- **WHAT IS NEEDED**:
There are pictures in the records below; leave them out and set down exactly the lines from the one holding "How do I perform: Click" through the one holding "Viewport: 663px width, 374px height.".

Collected data:
Start of Block

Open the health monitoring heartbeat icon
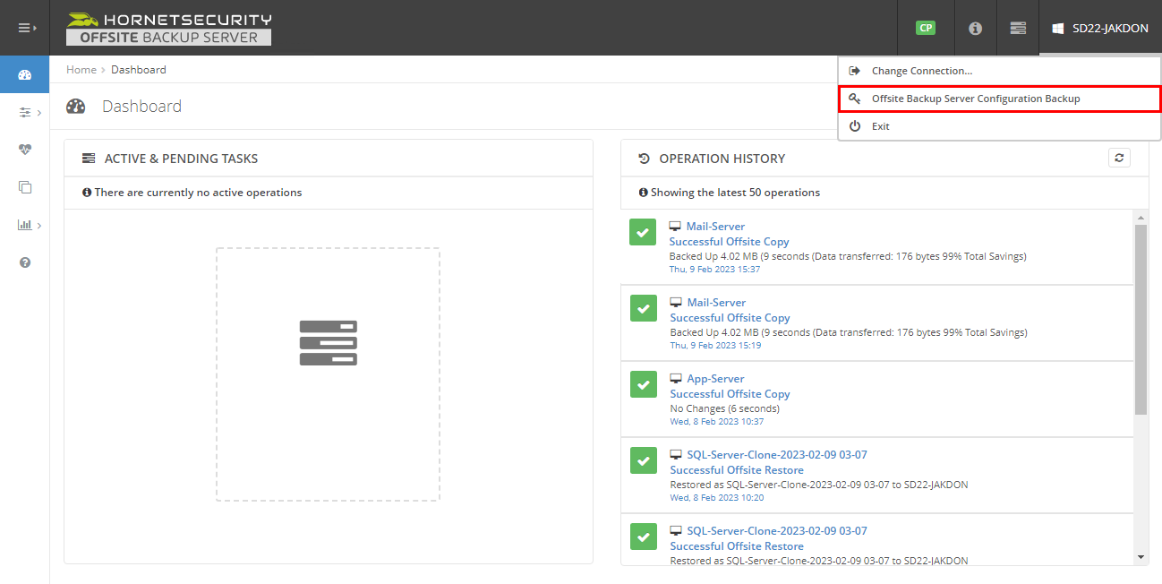This screenshot has width=1162, height=584. pyautogui.click(x=24, y=150)
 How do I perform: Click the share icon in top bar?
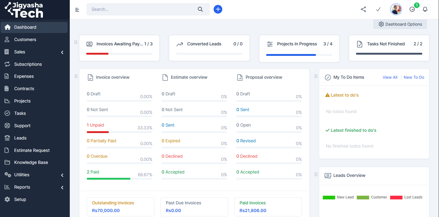(363, 9)
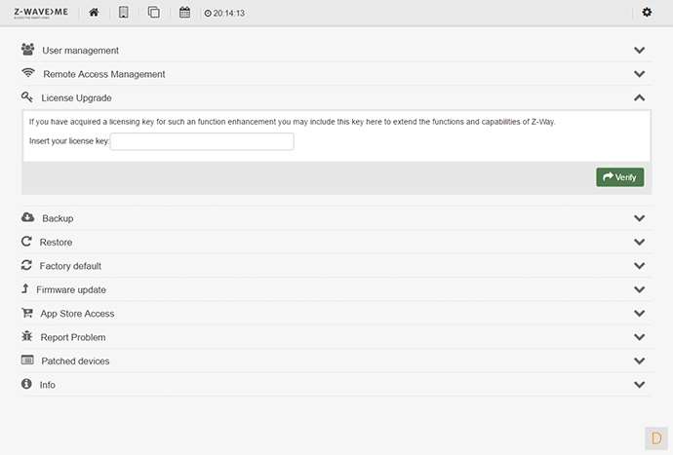
Task: Expand the Firmware update chevron
Action: [639, 290]
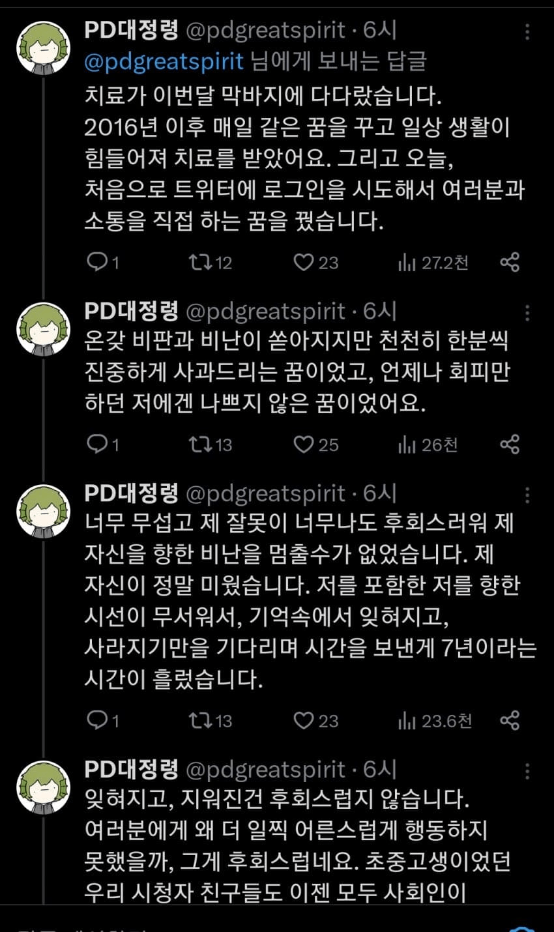Open the @pdgreatspirit mention link in reply line

164,61
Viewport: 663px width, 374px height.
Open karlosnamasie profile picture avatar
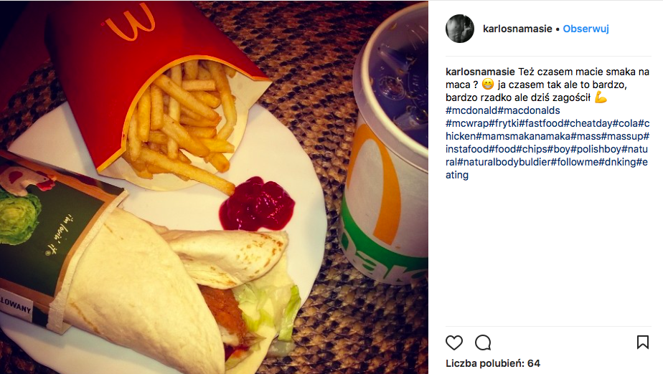tap(460, 29)
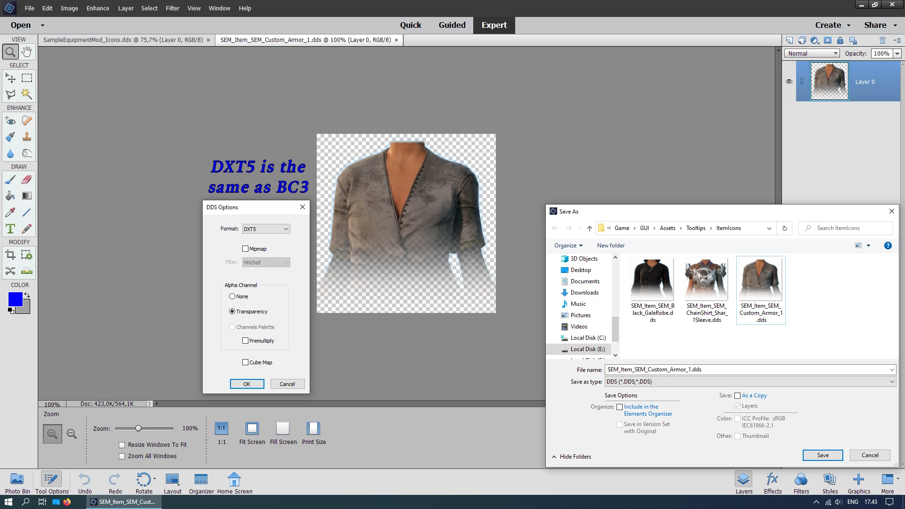Select the None alpha channel option
The height and width of the screenshot is (509, 905).
pos(232,296)
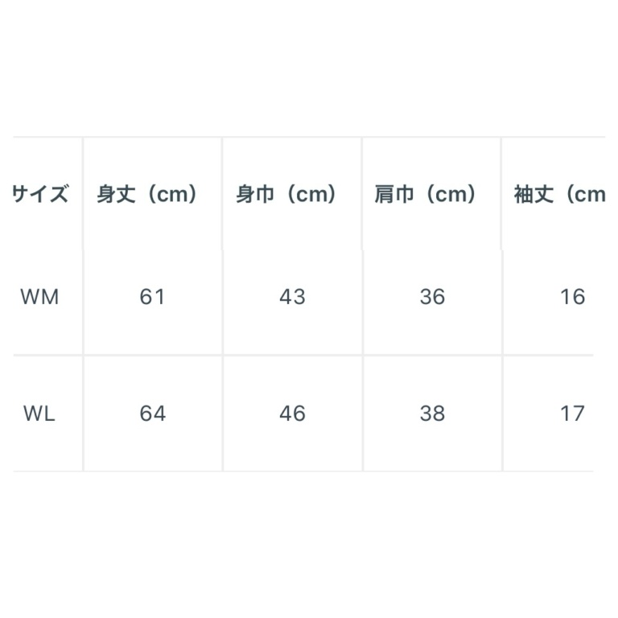The width and height of the screenshot is (618, 618).
Task: Click the 袖丈 header label
Action: [534, 195]
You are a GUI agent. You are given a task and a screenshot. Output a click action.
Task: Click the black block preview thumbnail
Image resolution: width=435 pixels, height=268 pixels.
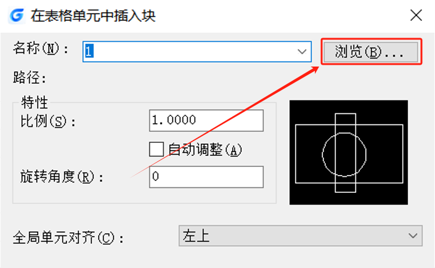(x=349, y=152)
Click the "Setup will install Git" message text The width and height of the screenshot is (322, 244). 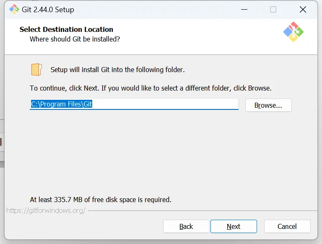point(117,70)
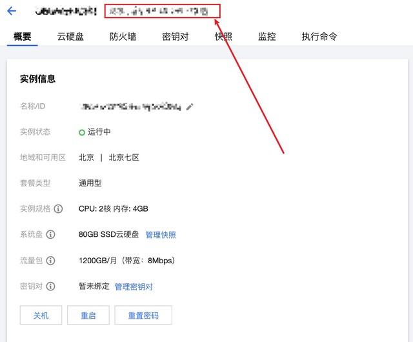Viewport: 413px width, 342px height.
Task: Open the 快照 tab
Action: [x=223, y=37]
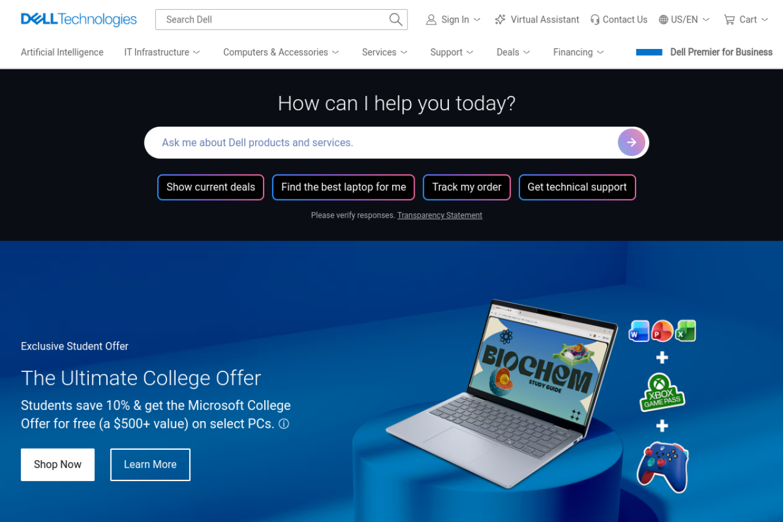
Task: Expand the IT Infrastructure menu
Action: click(162, 52)
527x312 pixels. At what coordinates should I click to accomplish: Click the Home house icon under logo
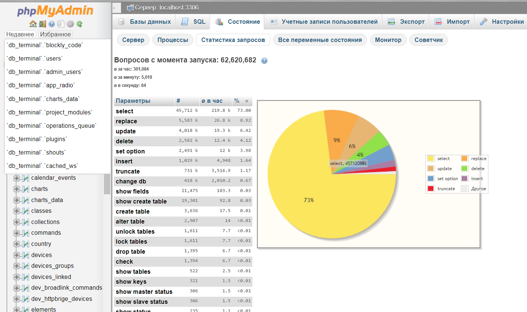tap(33, 24)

End of Block

- **RESPONSE TO THE EXERCISE**:
 How do I perform: Click the share icon in top bar?
(363, 9)
Task: Expand the Firmware update chevron
Action: [639, 290]
Open the @pdgreatspirit mention link in reply line

164,61
Viewport: 663px width, 374px height.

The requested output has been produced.